TensorPerturbation
plain-language theorem explainer
TensorPerturbation encodes the transverse-traceless spatial metric perturbation in three dimensions for gravitational wave analysis in Recognition Science. Workers on quadratic actions for tensor modes cite it when isolating physical degrees of freedom after gauge fixing. The definition directly imposes the two algebraic constraints on the map h_TT without invoking lemmas or reductions.
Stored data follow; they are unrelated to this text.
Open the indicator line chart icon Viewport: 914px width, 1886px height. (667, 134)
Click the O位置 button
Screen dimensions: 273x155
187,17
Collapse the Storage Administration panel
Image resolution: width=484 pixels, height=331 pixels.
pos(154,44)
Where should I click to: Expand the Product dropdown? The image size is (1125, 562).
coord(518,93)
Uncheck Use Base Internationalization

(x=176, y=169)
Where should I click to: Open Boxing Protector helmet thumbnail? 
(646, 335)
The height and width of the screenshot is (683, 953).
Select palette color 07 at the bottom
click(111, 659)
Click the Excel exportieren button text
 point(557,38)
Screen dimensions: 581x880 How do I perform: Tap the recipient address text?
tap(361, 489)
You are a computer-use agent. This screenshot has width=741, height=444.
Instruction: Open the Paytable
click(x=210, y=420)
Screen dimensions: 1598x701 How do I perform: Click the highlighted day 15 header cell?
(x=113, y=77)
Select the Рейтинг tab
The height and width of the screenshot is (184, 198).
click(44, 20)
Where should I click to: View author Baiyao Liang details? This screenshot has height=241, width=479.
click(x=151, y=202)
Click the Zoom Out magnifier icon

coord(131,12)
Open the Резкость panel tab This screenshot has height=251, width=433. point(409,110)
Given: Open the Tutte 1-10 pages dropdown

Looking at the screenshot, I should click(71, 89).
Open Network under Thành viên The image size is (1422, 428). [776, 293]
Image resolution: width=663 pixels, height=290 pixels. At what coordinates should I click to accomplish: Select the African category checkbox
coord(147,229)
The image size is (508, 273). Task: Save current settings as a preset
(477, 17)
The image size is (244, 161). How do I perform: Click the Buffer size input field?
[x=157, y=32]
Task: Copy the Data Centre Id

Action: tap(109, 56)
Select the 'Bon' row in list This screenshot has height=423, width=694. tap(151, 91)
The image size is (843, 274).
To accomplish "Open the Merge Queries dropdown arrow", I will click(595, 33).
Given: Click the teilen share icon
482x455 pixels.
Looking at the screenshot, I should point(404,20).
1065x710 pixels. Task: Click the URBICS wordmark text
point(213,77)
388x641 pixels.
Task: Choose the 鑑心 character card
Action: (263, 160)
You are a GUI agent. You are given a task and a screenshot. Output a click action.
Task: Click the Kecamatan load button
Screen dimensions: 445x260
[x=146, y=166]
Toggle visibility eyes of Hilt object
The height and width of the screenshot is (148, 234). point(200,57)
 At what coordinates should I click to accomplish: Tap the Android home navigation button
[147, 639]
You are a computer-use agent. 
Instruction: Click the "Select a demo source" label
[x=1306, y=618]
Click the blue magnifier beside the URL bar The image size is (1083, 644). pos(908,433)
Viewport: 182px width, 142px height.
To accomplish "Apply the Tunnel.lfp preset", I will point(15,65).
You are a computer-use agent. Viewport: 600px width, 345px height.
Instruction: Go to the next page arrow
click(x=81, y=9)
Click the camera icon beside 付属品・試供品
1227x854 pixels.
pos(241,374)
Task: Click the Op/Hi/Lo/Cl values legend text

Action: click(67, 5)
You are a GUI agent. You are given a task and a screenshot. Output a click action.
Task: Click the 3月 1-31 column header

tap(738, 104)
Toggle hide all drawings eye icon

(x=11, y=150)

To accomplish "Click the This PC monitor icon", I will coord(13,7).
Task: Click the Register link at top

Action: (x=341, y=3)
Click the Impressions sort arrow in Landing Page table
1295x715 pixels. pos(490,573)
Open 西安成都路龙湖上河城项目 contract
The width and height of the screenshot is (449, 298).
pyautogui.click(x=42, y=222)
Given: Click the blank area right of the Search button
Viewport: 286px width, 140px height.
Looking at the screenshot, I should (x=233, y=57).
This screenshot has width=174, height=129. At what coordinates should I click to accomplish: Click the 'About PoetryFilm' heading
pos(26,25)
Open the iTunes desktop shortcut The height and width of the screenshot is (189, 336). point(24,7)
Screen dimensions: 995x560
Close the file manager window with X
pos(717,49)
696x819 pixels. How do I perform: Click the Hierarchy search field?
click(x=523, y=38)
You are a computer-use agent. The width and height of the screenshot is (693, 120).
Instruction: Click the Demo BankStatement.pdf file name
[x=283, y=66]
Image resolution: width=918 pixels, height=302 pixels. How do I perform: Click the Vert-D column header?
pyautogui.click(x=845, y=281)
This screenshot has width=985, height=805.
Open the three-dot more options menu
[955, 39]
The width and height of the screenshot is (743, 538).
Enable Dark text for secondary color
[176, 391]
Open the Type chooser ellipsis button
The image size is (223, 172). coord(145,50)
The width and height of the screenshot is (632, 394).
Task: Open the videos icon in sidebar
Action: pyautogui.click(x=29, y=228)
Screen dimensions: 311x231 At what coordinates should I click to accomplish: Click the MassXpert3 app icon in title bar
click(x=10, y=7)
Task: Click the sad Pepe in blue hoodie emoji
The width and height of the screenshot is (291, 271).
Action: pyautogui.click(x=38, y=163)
Claim. A tensor perturbation is a map $h_{TT}:ℝ→M_3(ℝ)$ obeying transversality $∑_j h_{TT}(t)_{ij}=0$ for each fixed $t,i$ and tracelessness $∑_i h_{TT}(t)_{ii}=0$ for each $t$.
background
Recognition Science decomposes metric perturbations in the gravitational wave sector after fixing the transverse-traceless gauge in three spatial dimensions. The structure supplies the type carrying the two constraints that remove scalar and vector modes. Upstream results include the structure of J-cost minimization, which states that J-cost minimization is convex with unique global minimum at x=1, and the structure of Q₃ that forces exactly three spatial dimensions.
proof idea
This is a structure definition. The two fields directly encode the summation conditions for transversality and tracelessness on the tensor map; no lemmas or tactics are applied.
why it matters
The structure supplies the input type for action_quadratic_tensor, isolate_tensor_contribution and action_form_verified in the ActionExpansion module. It fills the TT projection step required by the D=3 forcing chain and supports the downstream uniqueness and decomposition statements in the same file.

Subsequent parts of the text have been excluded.